Finding the right country for international expansion takes research and plenty of planning
With the UK domestic market at an unprecedented low, tapping international potential presents small business owners with an attractive means to claw back profits. But, of course, going global is no small step. International expansion is a subject too large for this modest column, but we do have space to discuss the most important topic of all: how to find the right country for your first international venture.
International inexperience is the biggest obstacle to your commercial success. There are so many places to go wrong: new international business laws, new cultural norms, and much else. Acquainting yourself with all this new information will take time, and lots of it, so don't overstretch your company and staff.
Starting initially in a single country will give you the opportunity to test whether your product has international appeal, and whether there is scope to continue expanding. The UK's Trade and Investment website provides information on the major opportunities in specific countries, on the best opportunities for specific sectors, as well as an overview of the different international trade laws.

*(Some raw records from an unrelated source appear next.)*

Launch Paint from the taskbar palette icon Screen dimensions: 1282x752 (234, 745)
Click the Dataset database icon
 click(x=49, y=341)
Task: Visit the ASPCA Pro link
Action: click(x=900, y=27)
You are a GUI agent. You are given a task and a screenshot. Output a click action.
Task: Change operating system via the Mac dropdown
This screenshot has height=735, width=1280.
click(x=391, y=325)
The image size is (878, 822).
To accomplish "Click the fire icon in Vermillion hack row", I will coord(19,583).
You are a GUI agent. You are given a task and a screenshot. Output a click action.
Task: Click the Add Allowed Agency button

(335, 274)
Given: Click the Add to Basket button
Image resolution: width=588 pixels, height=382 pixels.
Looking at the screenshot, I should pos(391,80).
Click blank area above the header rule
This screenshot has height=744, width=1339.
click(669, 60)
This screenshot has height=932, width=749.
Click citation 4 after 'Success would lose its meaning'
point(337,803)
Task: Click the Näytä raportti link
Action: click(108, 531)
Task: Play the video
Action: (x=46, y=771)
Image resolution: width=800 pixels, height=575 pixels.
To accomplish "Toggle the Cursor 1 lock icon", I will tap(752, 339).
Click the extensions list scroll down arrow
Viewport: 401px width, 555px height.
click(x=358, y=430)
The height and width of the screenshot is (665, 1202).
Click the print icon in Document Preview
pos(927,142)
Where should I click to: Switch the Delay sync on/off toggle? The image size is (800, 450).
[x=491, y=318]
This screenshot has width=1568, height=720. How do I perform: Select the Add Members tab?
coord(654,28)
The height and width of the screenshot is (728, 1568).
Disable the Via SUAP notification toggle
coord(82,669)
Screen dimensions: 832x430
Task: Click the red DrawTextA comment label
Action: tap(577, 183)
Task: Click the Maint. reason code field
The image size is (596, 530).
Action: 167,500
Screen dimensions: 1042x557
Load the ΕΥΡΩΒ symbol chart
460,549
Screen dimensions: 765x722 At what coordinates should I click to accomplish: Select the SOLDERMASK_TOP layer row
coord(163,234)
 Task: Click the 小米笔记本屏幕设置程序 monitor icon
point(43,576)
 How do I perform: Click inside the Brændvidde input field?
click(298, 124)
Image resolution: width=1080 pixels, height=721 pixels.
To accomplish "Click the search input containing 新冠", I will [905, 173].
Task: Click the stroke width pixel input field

Make sure you are well acquainted with law, especially whether you are allowed to price your product differently to your home market. I often see entrepreneurs making the costly mistake of thinking they can price products at their whim, and are startled to find they are left out of pocket when the margins are much lower than expected, or even negative. Review all market papers available. Most national governments supply reams of market research papers, freely available to potential importers. You'll want to record the current import numbers, as well as the consumer demand. The best route to all these resources is to hit the government's website, or to call the country's local embassy.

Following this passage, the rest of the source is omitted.